Grillant la priorité au marché de Noël, au sapin et même parfois, il faut bien l’avouer, au choix des cadeaux, ce moment de magie étale chaque année un réconfortant baume sur les mois écoulés, pariant sur l’espoir de meilleurs lendemains. C’est Disneyland en gratuit. Le calendrier de l’avent en version raccourcie et enrichie. Et même plus. Une invitation au rêve, à l’imagination et au vivre ensemble, une ode à la culture populaire sur fond de balade nocturne. Des lumières scintillantes dans quatre nuits noires de décembre faites dans l’unique but de réchauffer des coeurs. Et ils en auraient eu cette année bien besoin.

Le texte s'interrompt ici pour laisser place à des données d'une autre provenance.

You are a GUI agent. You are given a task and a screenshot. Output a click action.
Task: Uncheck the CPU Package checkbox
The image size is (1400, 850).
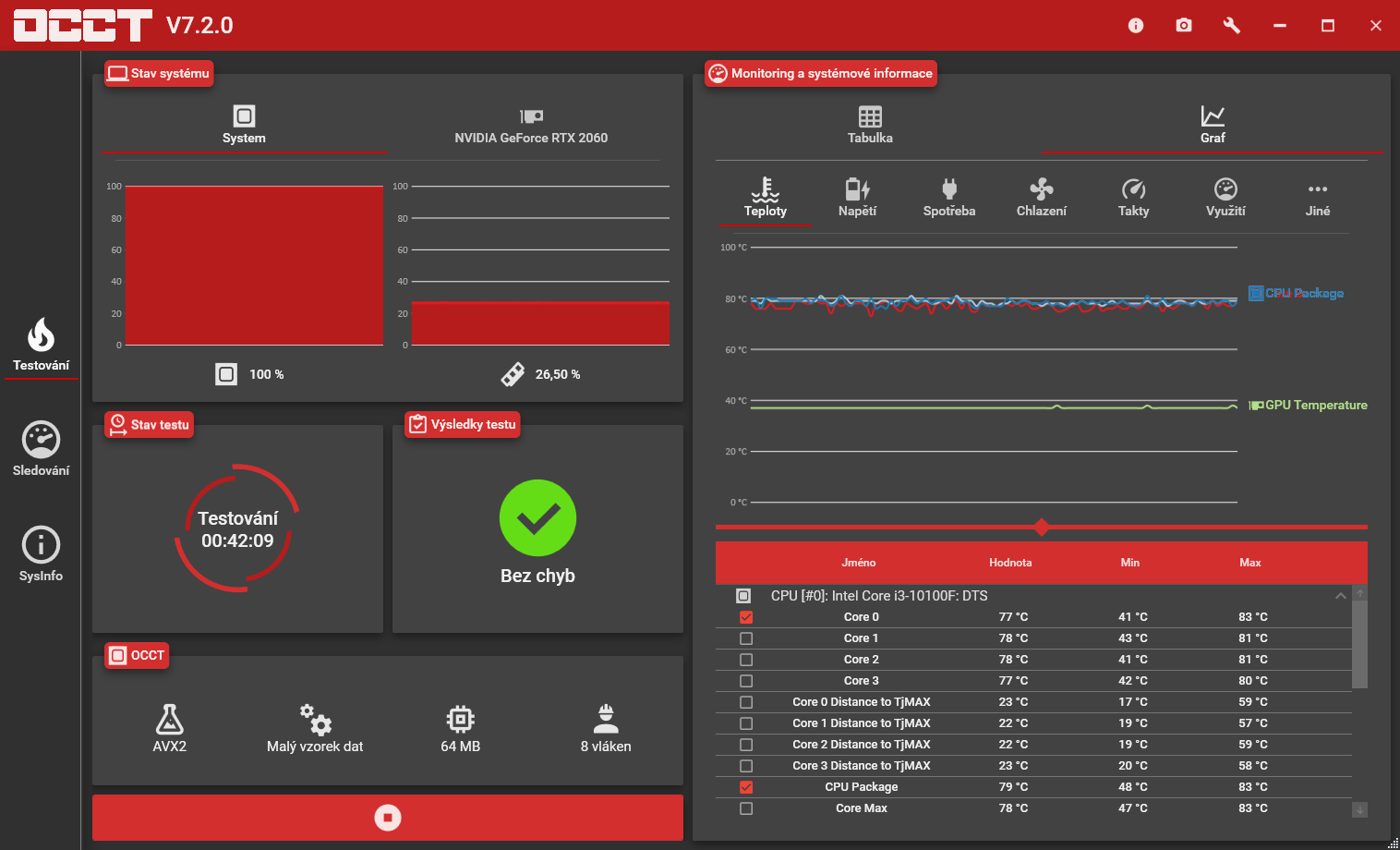pos(746,787)
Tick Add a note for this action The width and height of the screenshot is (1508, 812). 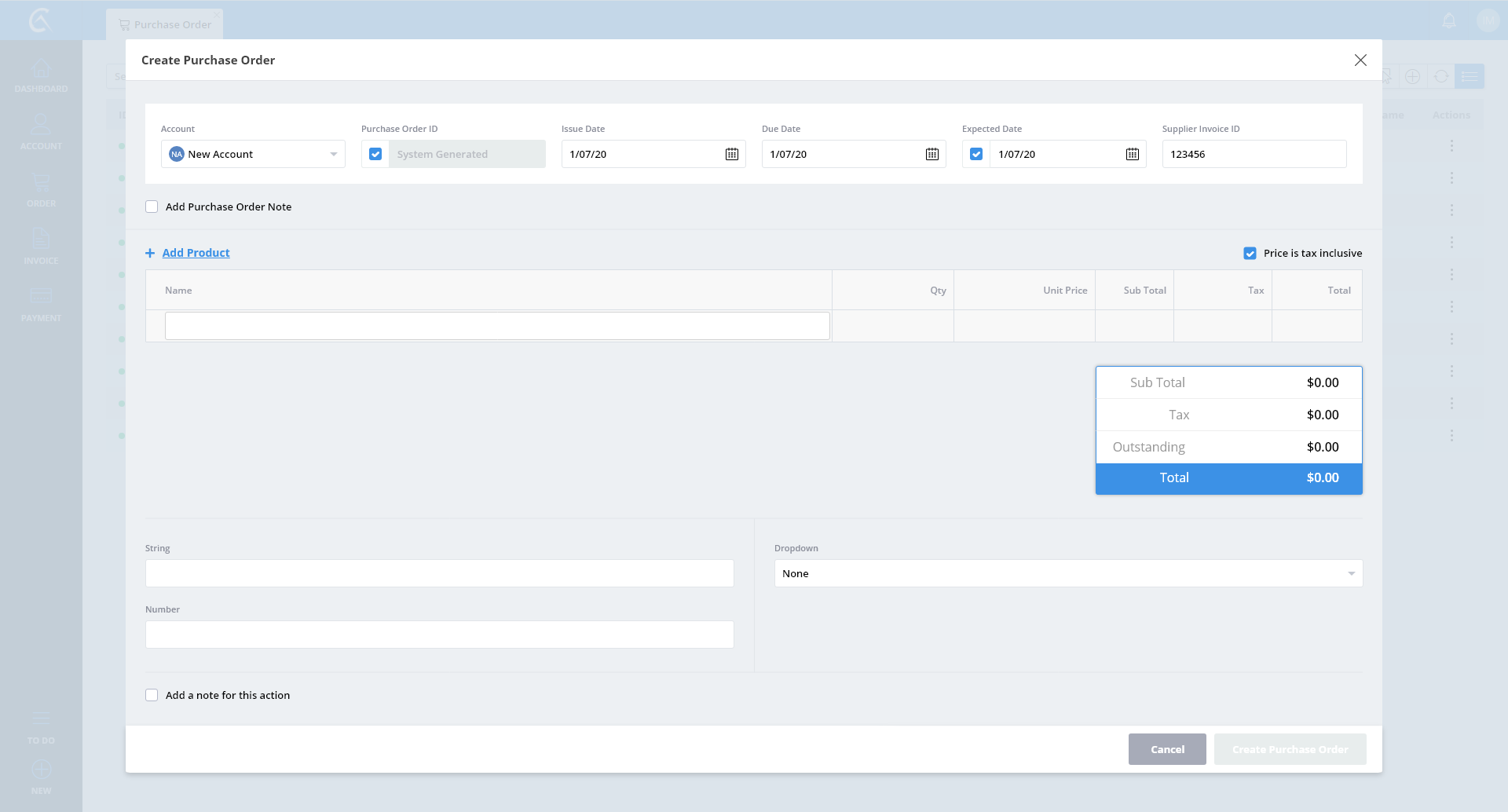(152, 695)
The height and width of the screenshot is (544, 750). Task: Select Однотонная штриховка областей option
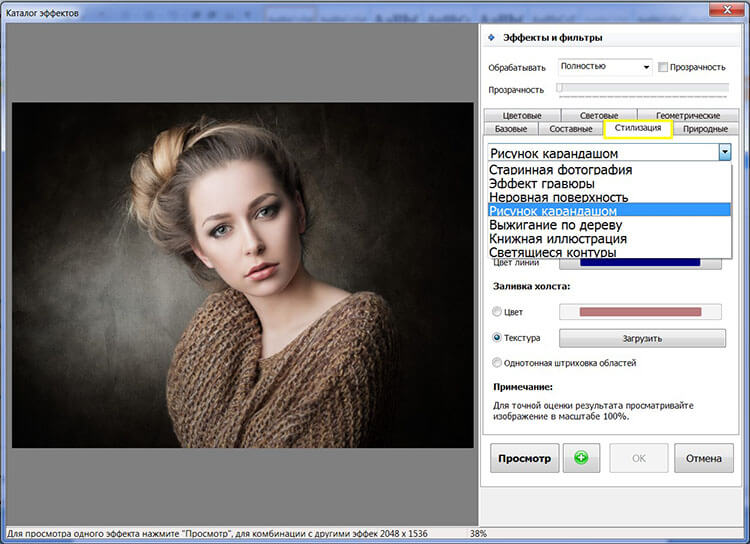click(x=498, y=363)
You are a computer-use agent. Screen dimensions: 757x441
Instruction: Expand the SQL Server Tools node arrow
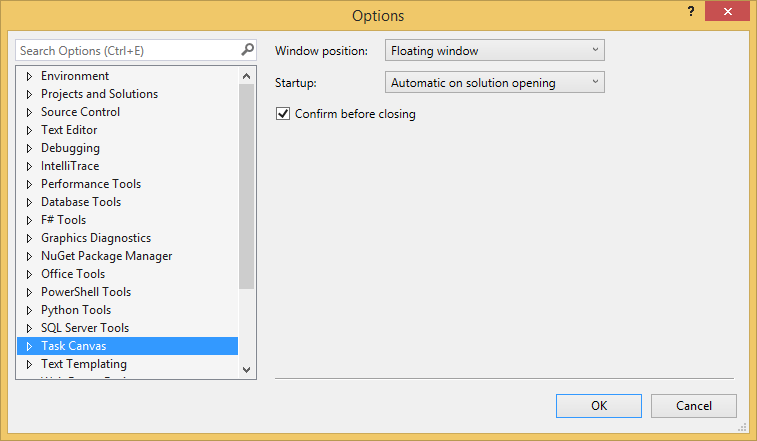(29, 328)
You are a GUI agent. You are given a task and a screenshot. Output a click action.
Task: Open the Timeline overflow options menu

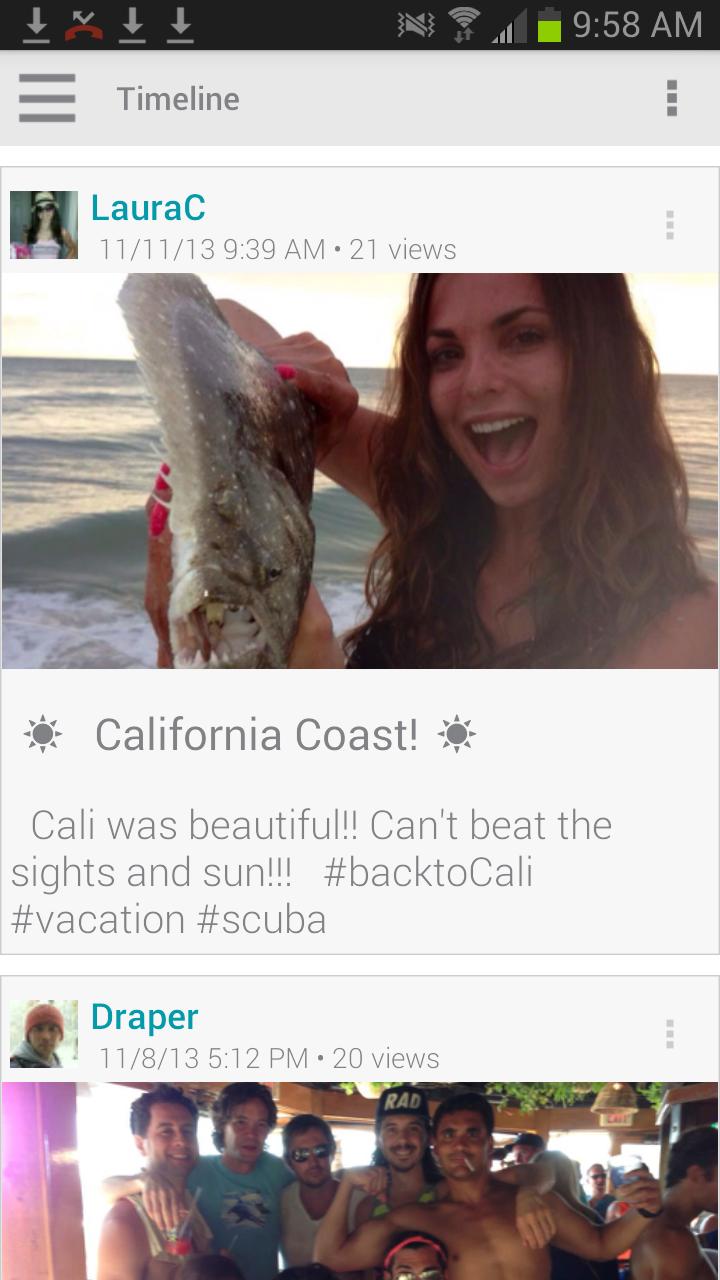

Mais si la lumière des lumignons arrive souvent à braver un vent trop violent pour scintiller toute la nuit, celle de La Fête des Lumières est, malgré son gigantisme, bien plus fragile. Furieusement libre, elle ne saurait se contenter de rester à sa place, bien au chaud dans son petit verre. Non, cette lumière se balade, flâne, part à la rencontre de millions de personnes, rebondit sur les façades et jusque dans des rues où elle n’aurait jamais mis les pieds, s’offrant à leurs yeux ébahis. A elle seule, elle fabrique un doux cocon où la réalité ne compte plus. Où chacun s’abandonne à la simple découverte d’une ville transformée par la simple visions d’artistes inspirés.

Njörd, esprit du vent à l’Hôtel de ville par Aline — 2014

Un savant équilibre qui ne pouvait exister cette année. Car s’il suffit d’une ampoule sur le déclin pour créer un mouvement de foule, les trop nombreuses participantes de la Fête ont de quoi inquiéter. C’est donc avec le coeur gros qu’il faut se résoudre au crève-coeur : envisager rapidement de reprendre le frénétique tournage de pages de calendrier sans parenthèse enchantée. Parce que les ténèbres en ont décidé ainsi.

Nous sommes en décembre, et d’aussi loin que je me souvienne, La Fête des Lumières devait être belle pour l’année de mes trente ans. Et elle le restera, même s’il faut pour cela attendre un an.